En lugar de ese mensaje de futuro, la comunidad solo recibió silencio y ausencia. Con ello, el Congreso desperdició una oportunidad valiosa para acercarse a una comunidad aeronáutica que hoy se siente abandonada, y para trazar el camino legislativo que podría cambiar el destino de la aviación general en el país.
En general una vez más, el silencio fue la respuesta.
Recuperar los aeroclubes: una deuda nacional
El festival de LIBMANDI fue una prueba clara de lo que podría lograrse si el Estado asumiera un rol activo: aeroclubes en regiones como Arequipa, Chiclayo, Tarapoto, Iquitos, Cusco, Pucallpa etc., podrían convertirse en semilleros de pilotos, ingenieros, técnicos y deportistas aéreos, generando desarrollo regional y ampliando el parque aéreo nacional.
Hoy, sin embargo, esos aeroclubes se encuentran inactivos o reducidos a pequeños grupos de entusiastas sin apoyo oficial. La recuperación de los aeroclubes a nivel nacional no es solo un tema nostálgico, sino una política estratégica que otros países ya entendieron.
Conclusión
El festival por el Día de la Aviación Civil fue una fiesta ciudadana y un ejemplo de esfuerzo y organización de la comunidad aeronáutica. Pero al mismo tiempo fue un espejo que reflejó la precariedad del sector y la ausencia del Estado.
La pasión de pilotos y aficionados no alcanza para suplir la indiferencia de las autoridades.
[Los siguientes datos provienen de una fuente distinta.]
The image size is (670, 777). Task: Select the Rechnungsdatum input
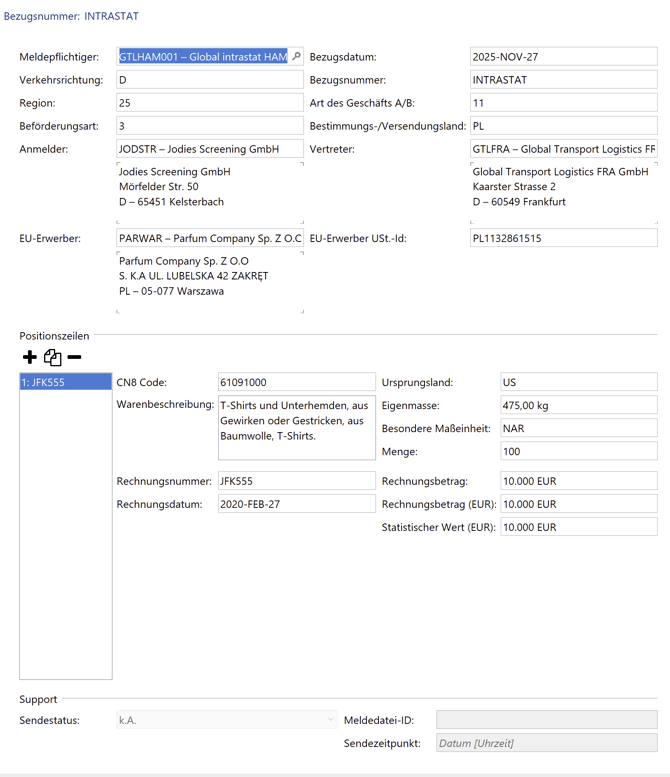pyautogui.click(x=296, y=504)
El Perú necesita una política clara para la aviación general y Aero deportiva, que incluya la recuperación de aeroclubes, la reactivación de aeródromos, el uso de los fondos de Collique y un plan nacional de infraestructura.
En un país que se promociona como destino turístico de primer nivel y presume crecimiento económico, resulta inaceptable que la aviación general sobreviva únicamente gracias al sacrificio privado.
El Día de la Aviación Civil debió ser la ocasión para escuchar un horizonte de desarrollo; en su lugar, lo que se escuchó fue el silencio de un Estado sin visión y sin liderazgo.